So, how can parents protect their children from becoming victims of identity fraud? Jerry Linebaugh, founder of JLine Financial in Baton Rouge, Louisiana, shared four things to keep in mind when thinking about your kid’s credit.
1. For hackers, your kid’s identity is worth more than yours.
You’re never going to check a kid’s credit until they need to go to college or get a car. That’s a long time. If it’s your identity, you’re probably going to find out sooner because you’re actively using it. Maybe it’s a credit card offer, maybe it’s a new home purchase or a car. A kid is the holy grail of fraud because no credit is good credit and hackers can easily open two or three different credit cards right now. It’s just a treasure trove.

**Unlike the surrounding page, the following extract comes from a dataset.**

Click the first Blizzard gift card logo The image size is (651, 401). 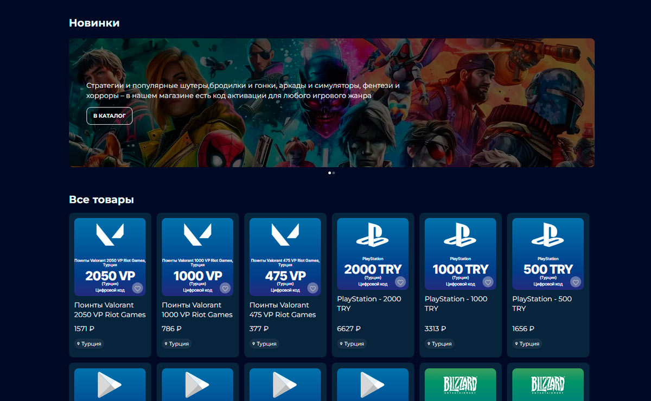click(x=460, y=384)
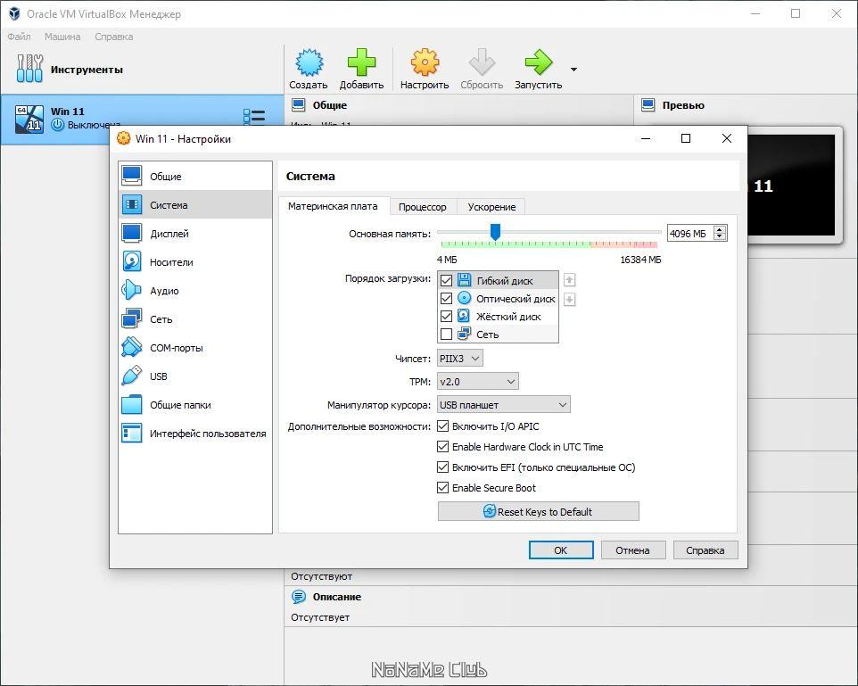Move boot device up with arrow icon
Screen dimensions: 858x686
click(569, 280)
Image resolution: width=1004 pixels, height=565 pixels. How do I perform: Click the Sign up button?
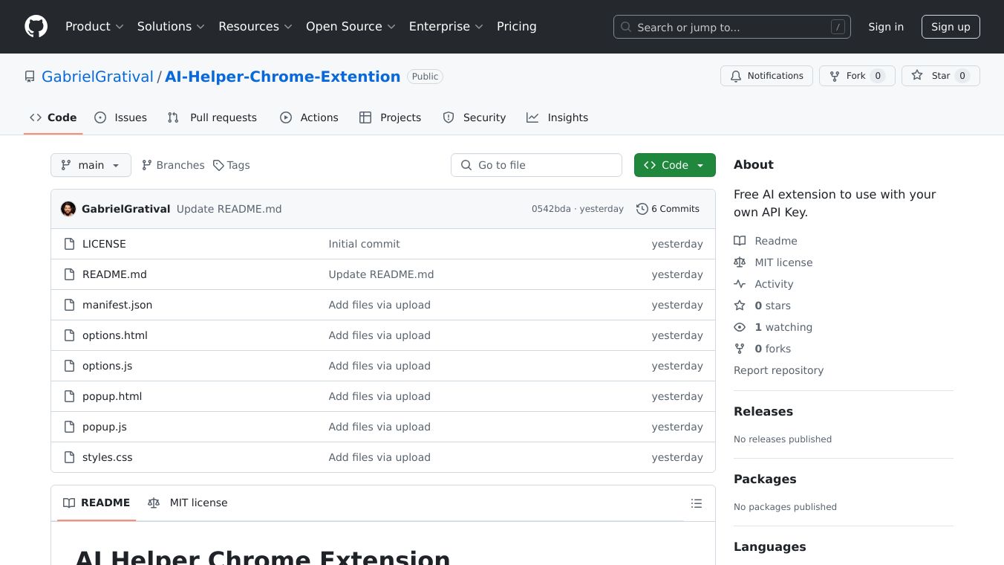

2. Call the credit bureaus and check if your kid has a file.
If you call all three credit bureaus [Experian, Equifax or TransUnion], you should not find a credit file for your child because minors cannot enter into contracts. The only time you’re going to find a credit file is because it’s fraud or you have intentionally asked for a duplicate card for your child. That’s very rare.
3. Even if there are no issues, take steps to protect your child’s identity.
If you find there are no issues and there isn’t a file, then tell the credit bureaus that you want a file created for your child and you want to freeze it. This is one of the best proactive things you can do for your child because thieves are snooping and they’re looking for this credit. In order to freeze your child’s credit, call the bureaus or you can also easily find the credit freeze on all three websites now because of the law. Make sure you’re dealing with credit freeze. You can lift the freeze whenever you like through the same process. Merchants and purveyors of credit are also ready for the new world that we live in, so they’re going to be more accommodating.
4. A credit freeze isn’t the same as a credit lock.
Identity theft is not something that credit bureaus have been lost on over the years. They’ve always known about kids being able to be hacked or hijacked on their credit and the tool they used to use was something called a credit lock. That’s a financial services product for sale and it does not come with the same protections as the law that just went into effect in September. Credit lock is not the same thing as a credit freeze. A freeze is more work for the credit bureau, it puts them on far more liability, but doesn’t take any more effort for the requestor.